> _MATERIAL PROVIDED_:
*** Block opens ***

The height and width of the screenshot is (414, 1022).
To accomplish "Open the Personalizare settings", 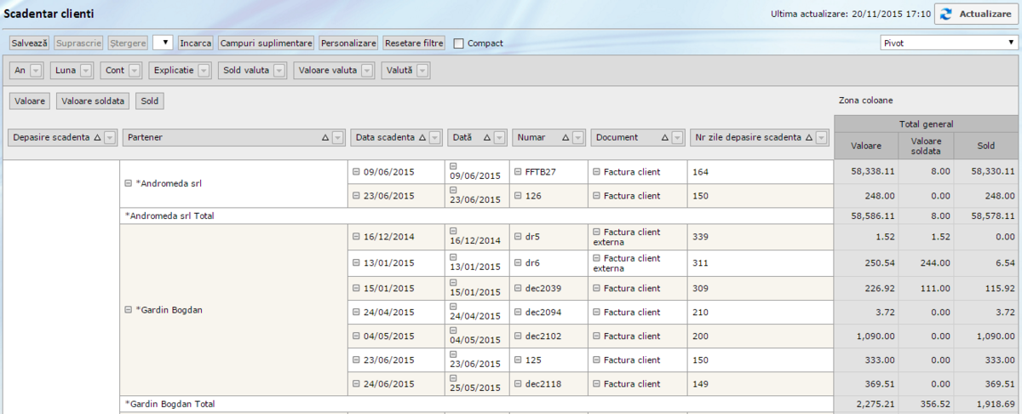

*** Block closes ***
*** Block opens ***

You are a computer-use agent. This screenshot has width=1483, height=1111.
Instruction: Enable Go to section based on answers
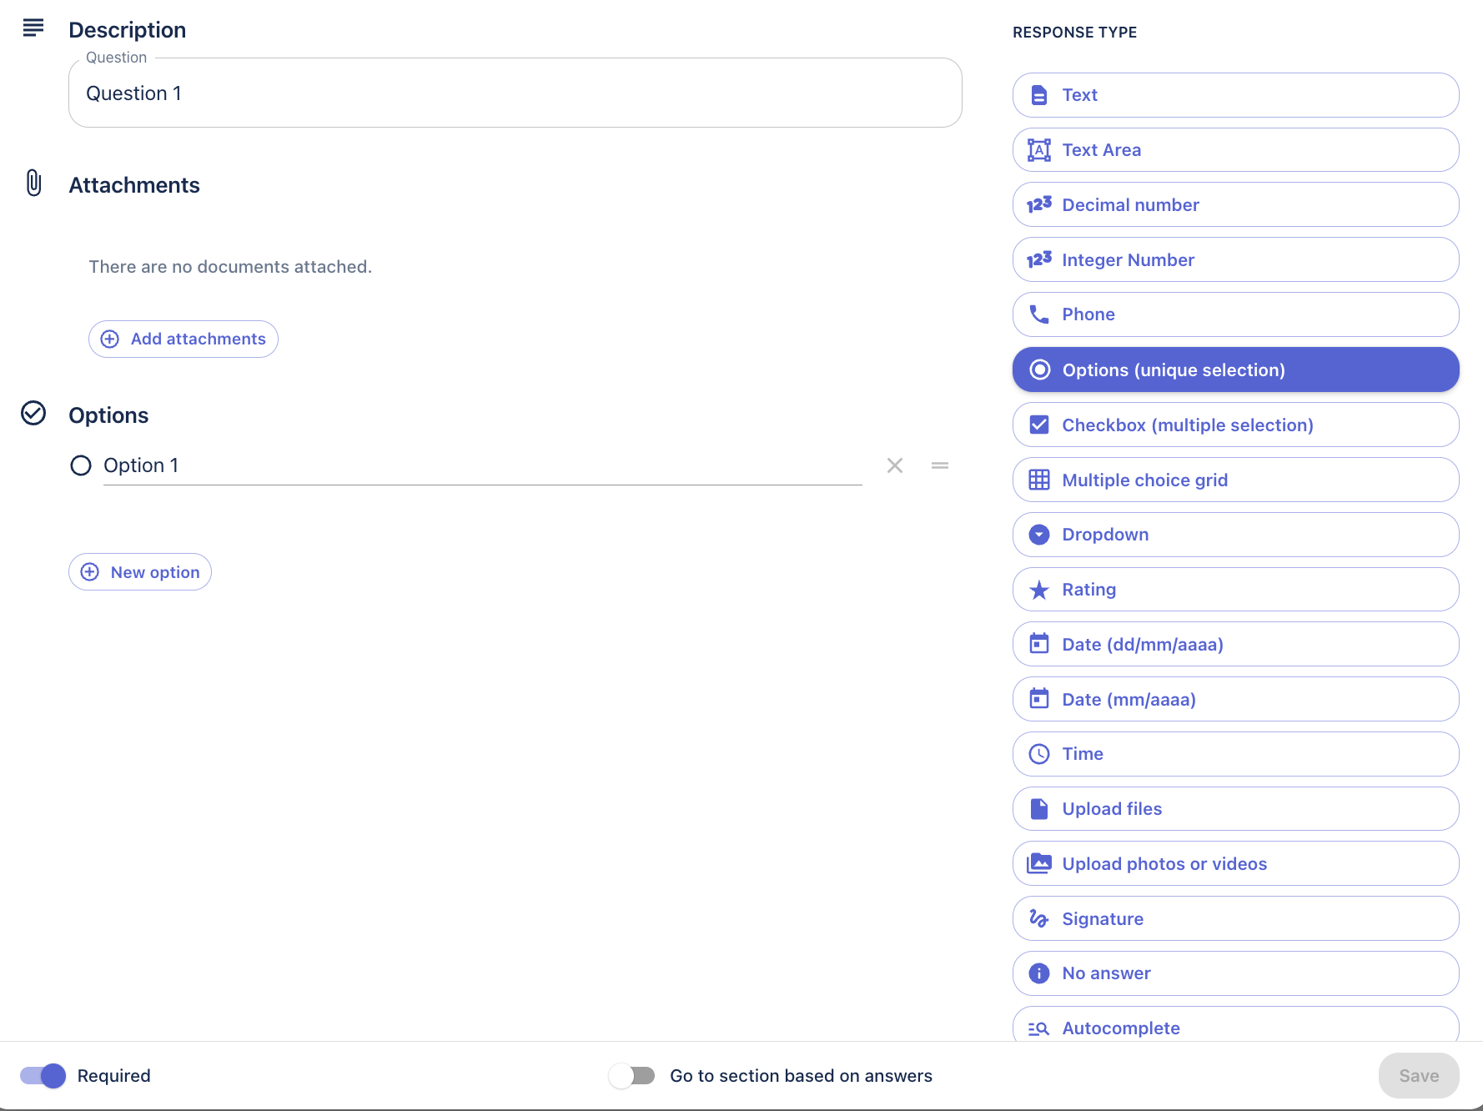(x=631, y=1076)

*** Block closes ***

> _WHAT IS REQUIRED_:
Looking at the entries above, find how many lines include the word "width" and write that number alone.

> _WRITTEN SOLUTION_:
2